Int J Pharm Pharm Sci, Vol 8, Issue 12, 307-309Short Communication


DEVELOPMENT OF LARD DETECTION IN CRUDE PALM OIL (CPO) USING FTIR COMBINED WITH CHEMOMETRICS ANALYSIS

MUSTOFA AHDA1, ANNA SAFITRI1

1Faculty of Pharmacy, Ahmad Dahlan University, Jl. Prof. Dr. Soepomo Yogyakarta
Email: mustofa_ahda@yahoo.com

Received: 17 Aug 2016 Revised and Accepted: 15 0ct 2016


ABSTRACT

Objective: The aim of this research to detect lard in crude palm oil (CPO) using FTIR spectroscopy combined with partials least square (PLS).

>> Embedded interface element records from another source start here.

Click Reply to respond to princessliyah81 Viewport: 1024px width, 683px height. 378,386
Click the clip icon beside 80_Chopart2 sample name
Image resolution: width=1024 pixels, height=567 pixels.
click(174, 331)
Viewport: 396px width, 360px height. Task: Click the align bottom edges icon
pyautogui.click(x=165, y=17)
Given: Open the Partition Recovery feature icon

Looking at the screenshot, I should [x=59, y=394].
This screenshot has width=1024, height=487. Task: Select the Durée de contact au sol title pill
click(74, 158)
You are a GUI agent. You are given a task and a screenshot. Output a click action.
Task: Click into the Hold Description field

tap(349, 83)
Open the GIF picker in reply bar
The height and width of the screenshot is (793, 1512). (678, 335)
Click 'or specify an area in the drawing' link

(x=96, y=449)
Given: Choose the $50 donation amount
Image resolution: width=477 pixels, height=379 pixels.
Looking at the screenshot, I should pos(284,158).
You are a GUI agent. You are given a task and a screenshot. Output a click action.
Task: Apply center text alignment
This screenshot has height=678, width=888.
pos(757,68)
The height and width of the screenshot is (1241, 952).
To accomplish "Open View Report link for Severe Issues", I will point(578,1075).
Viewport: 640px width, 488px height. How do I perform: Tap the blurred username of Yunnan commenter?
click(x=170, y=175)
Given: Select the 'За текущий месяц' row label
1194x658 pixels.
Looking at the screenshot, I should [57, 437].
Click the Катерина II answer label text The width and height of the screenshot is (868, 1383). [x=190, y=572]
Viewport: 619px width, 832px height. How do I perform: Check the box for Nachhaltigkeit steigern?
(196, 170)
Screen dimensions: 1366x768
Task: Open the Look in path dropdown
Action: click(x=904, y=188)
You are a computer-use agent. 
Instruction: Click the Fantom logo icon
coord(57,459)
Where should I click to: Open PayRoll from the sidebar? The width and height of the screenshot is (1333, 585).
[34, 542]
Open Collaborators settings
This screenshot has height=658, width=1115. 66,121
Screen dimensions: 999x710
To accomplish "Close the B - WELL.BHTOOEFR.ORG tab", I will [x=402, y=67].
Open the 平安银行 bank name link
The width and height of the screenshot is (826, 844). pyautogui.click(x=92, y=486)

Methods: Development of analysis method of lard in CPO using FTIR combined with PLS to quantification of lard in CPO. Data processing in this study is looking for correlation about actual value and FTIR predicted value. The good correlation will give the higher coefficient of determination (R2 value), and lowest of root mean square error calibration (RMSEC), and root means square error cross validation (RMSECV).

Results: The results showed that the analysis method using FTIR spectroscopy to detect lard in a combination of the fingerprint spectrum at wave number 1481-999 cm-1 with wave number 1749-1650 cm-1. This research resulted good correlation about actual value and predicted value at combination of wave number 1481.22-999.05 and 1793.67-1650.95 with R2value is 0.998. The detection error is lowest because it has a smaller of RMSEC and RMSECV value with 1.291% (v/v), 0.838% (v/v) respectively.

Conclusion: The characteristic of lard in CPO can be detected using FTIR spectroscopy combined with PLS at wave number 1481.22-999.05 and 1793.67-1650.95 with R2 value is 0.998 and RMSEC, RMSECV value with 1.291% (v/v), 0.838% (v/v) respectively.

Keywords: FTIR, Halal authentication, Lard detection, CPO


The detection process of lard in food products has been developed. The aims of this research to detect lard using the fast and simple method because it is difficulty for identifying lard in food products with directly identification using the eye. The method for detect lard in food using FTIR. This instrument has advantage in analytical method. The FTIR analysis is one method that is simple and non-destructive. It is appropriate from [1] that FTIR is a method that is fast, simple, non-destructive and has a great precision. Reference [2] reported that FTIR combined with PLS is an alternative technique for determination of individual curcuminoid. In this case, the application of FTIR spectroscopy is used to detect the various type of vibration of functional groups from lard. Therefore, the basis of infrared spectroscopy is a technique that is based on the vibration of atoms in molecule [3]. The development of the analytical method in this research is looking for of wave number Fourier Transform Infrared (FTIR) which it has characteristics for detect lard in crude palm oil (CPO).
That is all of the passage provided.